Mitterrand had no option but to return to Paris, leaving Antelme to surely die. It was an agonizing farewell, one never to be forgotten by any of those present. Antelme somehow summoned the strength to write a moving note to his wife back in Paris, the writer Marguerite Duras: “My darling, a stolen letter. Stolen from time, from the misery of the world, from suffering. A love letter.… Goodbye, Marguerite, you can’t imagine how painful your name is to me.”
As soon as he could, Mitterrand found a working telephone and managed to put a call through to Duras in Paris.
“Listen carefully,” said Mitterrand. “Robert’s alive.”
Duras was stunned.
“Now keep calm,” said Mitterrand. “He’s in Dachau.”
Duras had received news a fortnight before that Antelme had been seen alive, but then there had been no further word.
“Listen very, very carefully,” stressed Mitterrand. “Robert is very weak, so weak you can’t imagine.”
Mitterrand had held a man weighing less than eighty pounds in his arms.
“It’s a question of hours,” Mitterrand added. “He may live for another three days but no more.”
Mitterrand told Duras that two of his most trusted contacts were about to set out from Paris and try to spring Antelme from the camp. There was no knowing if her husband would be alive by the time they got there.
THE AMERICAN COMMAND car maneuvered past MPs and roadblocks, through shell-holed streets and past bullet-riddled buildings plastered with the insignia of the Thunderbirds and other liberating American units. General Frederick was headed from his division command post to the Haufbräuhaus in the center of the city. On one wall, someone had scrawled: “I AM ASHAMED TO BE A GERMAN.”
Long lines of German POWs now streamed out of Germany’s third largest city toward massive holding areas, the “cages.”
“Where are we supposed to put them all?” asked Frederick.
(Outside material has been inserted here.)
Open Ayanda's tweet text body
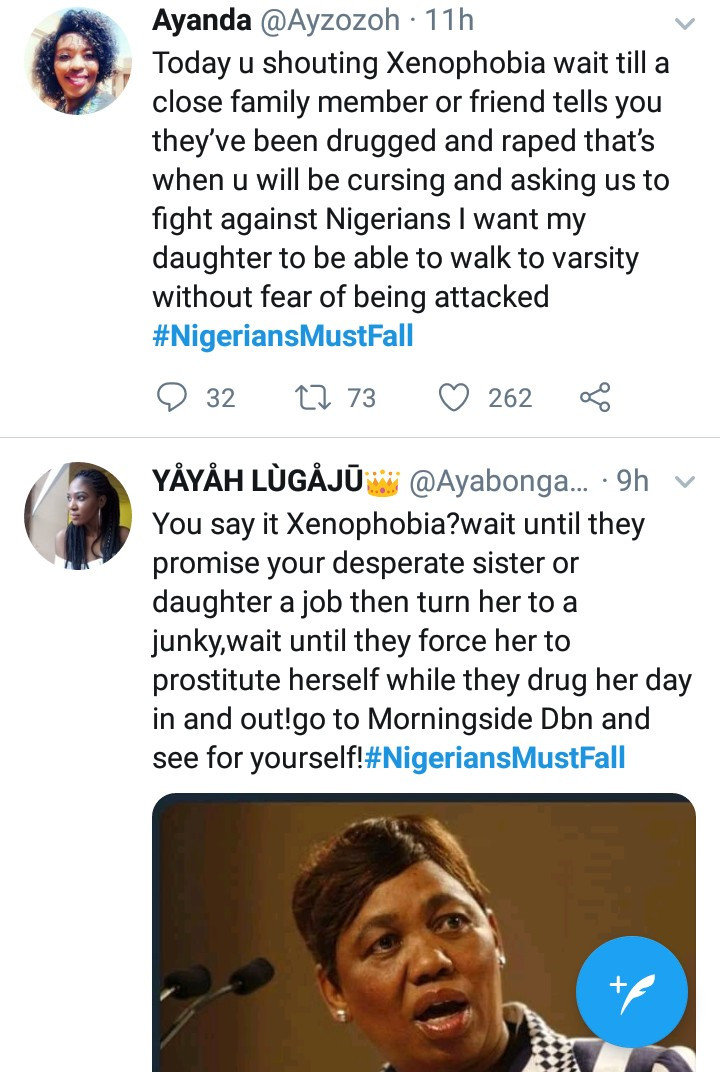The image size is (720, 1072). (410, 180)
Other Thunderbirds, by contrast, smiled as they watched Hitler’s fabled “supermen” trudge by, en route to join some 125,000 POWs held in 45th Division enclosures at the war’s end. Frederick’s men were in good spirits, enjoying the spring sunshine as they flirted with local fräuleins looking for food, chocolate, and cigarettes. “Someone remarked that the German women seemed to have even better looking legs than the French women,” recalled Jack Hallowell. “Then someone said there wasn’t supposed to be any fraternizing. Then everyone laughed.”
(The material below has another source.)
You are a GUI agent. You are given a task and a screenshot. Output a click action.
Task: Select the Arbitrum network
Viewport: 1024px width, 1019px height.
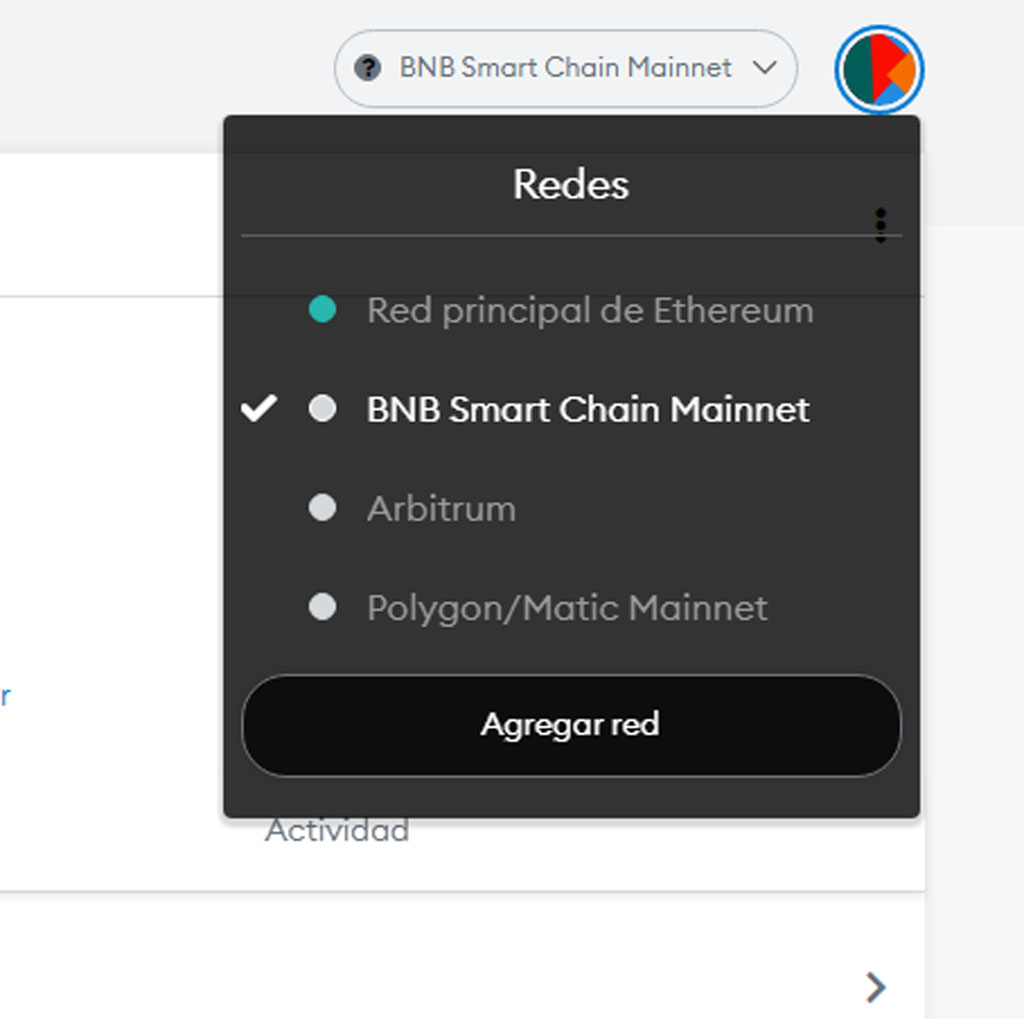pyautogui.click(x=571, y=508)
General Frederick arrived at the Hofbräuhaus, where he met with his maverick field commander, Colonel Felix Sparks. It was a grand setting. High vaulted windows flooded the 157th’s new headquarters with bright spring light. Much of the building had been destroyed in intensive bombing on April 25, 1944, but several hundred beer steins had been found intact in the cellars. Before long, they would be put to good use.
“Things are heating up for you,” said Frederick. “General Linden is causing a big stink. I’m going to send you on back home. Our division has been selected to make the invasion of Japan. We’re going to re-equip and retrain and then we’ll invade. You go on ahead, take a leave. You can rejoin us in the States.”
The stink had in fact nothing to do with Linden, who did not press court-martial charges. It was about the shootings in the coal yard. Two Signal Corps men, Arland Musser, a stills photographer, and Henry Gerzen, a film cameraman, had recorded the massacre. Their images had been developed and reviewed on April 30, the day after the liberation of the camp, and had been so shocking that they had been quickly sent up the chain of command to Seventh Army’s chief of staff, Major General Arthur A. White. He was now considering an investigation into the shootings.
But Sparks knew none of this. As he saw the situation, Frederick was trying to protect him from court-martial because he had snapped and pointed his gun at Linden, not because some of his men had killed unarmed SS prisoners.
“I’m going to send a command car down in the morning to pick you up and take you to Le Havre, France,” added Frederick. “There will be orders for you there to go home.”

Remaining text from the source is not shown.